- Exercise prompt
From the records below, please return each line that holds the word "computer".

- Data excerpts
────

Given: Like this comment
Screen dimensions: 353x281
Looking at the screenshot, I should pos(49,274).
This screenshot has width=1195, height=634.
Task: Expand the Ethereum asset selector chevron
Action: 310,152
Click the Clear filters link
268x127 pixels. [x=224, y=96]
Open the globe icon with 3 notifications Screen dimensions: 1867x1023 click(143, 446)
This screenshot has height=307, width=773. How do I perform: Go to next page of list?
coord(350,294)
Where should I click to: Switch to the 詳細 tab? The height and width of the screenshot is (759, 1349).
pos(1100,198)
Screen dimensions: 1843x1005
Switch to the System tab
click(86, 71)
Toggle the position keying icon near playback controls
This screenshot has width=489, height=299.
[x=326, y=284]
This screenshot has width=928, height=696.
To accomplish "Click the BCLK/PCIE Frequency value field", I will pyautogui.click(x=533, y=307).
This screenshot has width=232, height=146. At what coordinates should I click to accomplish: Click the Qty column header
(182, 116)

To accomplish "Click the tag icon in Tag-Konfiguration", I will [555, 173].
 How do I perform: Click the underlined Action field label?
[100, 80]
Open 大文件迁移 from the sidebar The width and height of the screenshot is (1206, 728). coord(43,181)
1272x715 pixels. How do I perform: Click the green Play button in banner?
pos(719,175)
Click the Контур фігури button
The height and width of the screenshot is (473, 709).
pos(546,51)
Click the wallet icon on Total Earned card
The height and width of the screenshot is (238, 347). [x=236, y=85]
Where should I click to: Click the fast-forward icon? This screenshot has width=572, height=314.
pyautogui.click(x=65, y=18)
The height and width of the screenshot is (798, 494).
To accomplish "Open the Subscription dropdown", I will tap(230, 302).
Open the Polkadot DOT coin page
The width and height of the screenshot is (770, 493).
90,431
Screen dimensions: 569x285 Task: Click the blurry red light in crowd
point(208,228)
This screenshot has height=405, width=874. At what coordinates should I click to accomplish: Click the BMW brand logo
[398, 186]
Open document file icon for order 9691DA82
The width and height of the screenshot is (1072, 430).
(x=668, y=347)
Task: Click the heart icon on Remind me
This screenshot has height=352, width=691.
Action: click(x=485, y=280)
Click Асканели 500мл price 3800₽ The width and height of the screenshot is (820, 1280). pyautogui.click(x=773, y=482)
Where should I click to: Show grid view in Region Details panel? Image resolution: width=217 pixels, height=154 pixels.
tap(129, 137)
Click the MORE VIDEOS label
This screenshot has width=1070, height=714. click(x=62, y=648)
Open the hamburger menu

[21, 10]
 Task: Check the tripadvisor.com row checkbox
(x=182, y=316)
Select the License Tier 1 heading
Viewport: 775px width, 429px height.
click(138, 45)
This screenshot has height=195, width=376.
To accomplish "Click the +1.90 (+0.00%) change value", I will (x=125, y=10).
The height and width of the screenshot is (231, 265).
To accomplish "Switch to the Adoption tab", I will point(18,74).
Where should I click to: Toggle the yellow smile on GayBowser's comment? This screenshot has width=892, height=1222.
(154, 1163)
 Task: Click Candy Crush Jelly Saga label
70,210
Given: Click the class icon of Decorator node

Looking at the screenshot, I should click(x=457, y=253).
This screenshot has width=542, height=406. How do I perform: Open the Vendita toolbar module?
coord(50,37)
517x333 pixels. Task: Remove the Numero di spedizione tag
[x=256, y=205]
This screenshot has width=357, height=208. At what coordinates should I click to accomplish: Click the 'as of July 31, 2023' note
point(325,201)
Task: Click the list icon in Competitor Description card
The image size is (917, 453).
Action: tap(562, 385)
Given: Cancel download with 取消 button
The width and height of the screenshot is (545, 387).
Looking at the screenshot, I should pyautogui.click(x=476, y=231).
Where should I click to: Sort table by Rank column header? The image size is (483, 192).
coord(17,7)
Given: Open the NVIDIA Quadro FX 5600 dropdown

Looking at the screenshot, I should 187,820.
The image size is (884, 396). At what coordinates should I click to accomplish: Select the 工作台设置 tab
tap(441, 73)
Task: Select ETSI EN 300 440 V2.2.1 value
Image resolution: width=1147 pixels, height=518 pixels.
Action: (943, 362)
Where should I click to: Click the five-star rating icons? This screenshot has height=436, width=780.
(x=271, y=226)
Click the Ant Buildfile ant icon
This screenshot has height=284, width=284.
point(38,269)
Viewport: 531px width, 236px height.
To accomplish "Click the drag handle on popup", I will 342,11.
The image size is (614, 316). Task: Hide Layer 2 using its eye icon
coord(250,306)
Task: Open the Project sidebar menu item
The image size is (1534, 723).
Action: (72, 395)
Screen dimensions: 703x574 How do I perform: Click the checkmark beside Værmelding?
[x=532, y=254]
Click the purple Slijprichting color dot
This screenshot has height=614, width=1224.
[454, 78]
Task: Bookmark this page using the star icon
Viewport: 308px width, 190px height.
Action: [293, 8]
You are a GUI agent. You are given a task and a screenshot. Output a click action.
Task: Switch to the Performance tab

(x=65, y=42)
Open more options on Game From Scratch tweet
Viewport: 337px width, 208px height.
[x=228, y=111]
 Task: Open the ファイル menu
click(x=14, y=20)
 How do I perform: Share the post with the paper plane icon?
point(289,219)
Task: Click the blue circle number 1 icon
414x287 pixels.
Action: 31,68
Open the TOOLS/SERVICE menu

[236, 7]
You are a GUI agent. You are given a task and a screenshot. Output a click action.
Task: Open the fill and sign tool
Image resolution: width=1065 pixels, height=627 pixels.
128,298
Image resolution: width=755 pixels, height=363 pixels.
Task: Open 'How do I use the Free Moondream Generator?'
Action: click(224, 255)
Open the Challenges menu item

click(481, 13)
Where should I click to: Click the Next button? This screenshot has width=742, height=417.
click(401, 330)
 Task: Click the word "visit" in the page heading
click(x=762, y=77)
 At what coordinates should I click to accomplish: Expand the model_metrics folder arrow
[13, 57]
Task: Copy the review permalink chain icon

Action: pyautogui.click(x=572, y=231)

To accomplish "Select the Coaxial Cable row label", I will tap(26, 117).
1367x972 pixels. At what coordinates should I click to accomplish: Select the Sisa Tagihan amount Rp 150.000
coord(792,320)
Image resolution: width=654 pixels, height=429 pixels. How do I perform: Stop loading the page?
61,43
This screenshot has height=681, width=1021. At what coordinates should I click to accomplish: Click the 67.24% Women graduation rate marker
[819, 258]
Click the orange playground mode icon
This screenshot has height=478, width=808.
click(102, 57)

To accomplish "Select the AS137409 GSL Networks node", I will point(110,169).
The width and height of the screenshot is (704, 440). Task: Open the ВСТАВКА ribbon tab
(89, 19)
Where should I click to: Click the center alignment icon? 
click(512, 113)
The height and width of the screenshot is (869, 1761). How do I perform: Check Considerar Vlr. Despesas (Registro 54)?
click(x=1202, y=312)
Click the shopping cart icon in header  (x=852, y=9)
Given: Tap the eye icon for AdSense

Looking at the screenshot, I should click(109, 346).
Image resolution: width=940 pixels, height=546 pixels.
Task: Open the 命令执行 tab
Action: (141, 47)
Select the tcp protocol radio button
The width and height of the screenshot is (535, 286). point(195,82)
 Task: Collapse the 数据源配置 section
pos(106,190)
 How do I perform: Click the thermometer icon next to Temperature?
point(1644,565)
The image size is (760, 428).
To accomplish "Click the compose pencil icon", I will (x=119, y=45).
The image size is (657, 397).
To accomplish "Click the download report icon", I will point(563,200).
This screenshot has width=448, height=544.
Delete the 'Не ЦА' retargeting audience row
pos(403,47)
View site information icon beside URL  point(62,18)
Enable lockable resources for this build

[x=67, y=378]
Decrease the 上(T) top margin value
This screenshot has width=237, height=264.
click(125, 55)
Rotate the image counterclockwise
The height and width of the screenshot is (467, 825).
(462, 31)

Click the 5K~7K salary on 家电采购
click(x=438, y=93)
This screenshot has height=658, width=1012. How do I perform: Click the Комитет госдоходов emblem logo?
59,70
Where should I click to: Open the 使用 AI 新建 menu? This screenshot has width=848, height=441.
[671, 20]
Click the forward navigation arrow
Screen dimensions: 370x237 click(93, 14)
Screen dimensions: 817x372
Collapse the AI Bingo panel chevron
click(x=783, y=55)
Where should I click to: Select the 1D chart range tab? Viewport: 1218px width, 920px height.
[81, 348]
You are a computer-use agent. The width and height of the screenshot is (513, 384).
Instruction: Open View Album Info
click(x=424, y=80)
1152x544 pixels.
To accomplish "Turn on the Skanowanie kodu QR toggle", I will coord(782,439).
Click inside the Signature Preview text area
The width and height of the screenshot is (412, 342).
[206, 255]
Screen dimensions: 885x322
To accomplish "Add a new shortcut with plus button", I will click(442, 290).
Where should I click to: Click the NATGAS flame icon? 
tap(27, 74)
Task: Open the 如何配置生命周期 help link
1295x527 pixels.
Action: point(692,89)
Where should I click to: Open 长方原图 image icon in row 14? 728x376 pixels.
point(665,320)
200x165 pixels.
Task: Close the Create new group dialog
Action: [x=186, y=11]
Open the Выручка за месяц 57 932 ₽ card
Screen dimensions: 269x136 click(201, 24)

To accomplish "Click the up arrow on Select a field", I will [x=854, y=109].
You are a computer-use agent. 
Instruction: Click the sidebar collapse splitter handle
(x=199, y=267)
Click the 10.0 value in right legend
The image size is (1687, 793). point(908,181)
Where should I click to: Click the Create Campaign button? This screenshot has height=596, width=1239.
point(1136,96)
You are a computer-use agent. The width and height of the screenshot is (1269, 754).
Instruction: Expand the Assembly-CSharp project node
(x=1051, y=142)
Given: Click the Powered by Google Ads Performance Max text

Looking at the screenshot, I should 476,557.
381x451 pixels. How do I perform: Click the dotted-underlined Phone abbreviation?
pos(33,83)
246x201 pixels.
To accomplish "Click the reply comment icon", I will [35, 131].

────

- Task answer
You are a computer-use agent. The width and height of the screenshot is (513, 384).
You are a computer-use agent. 
You are a computer-use agent. The width and height of the screenshot is (1269, 754).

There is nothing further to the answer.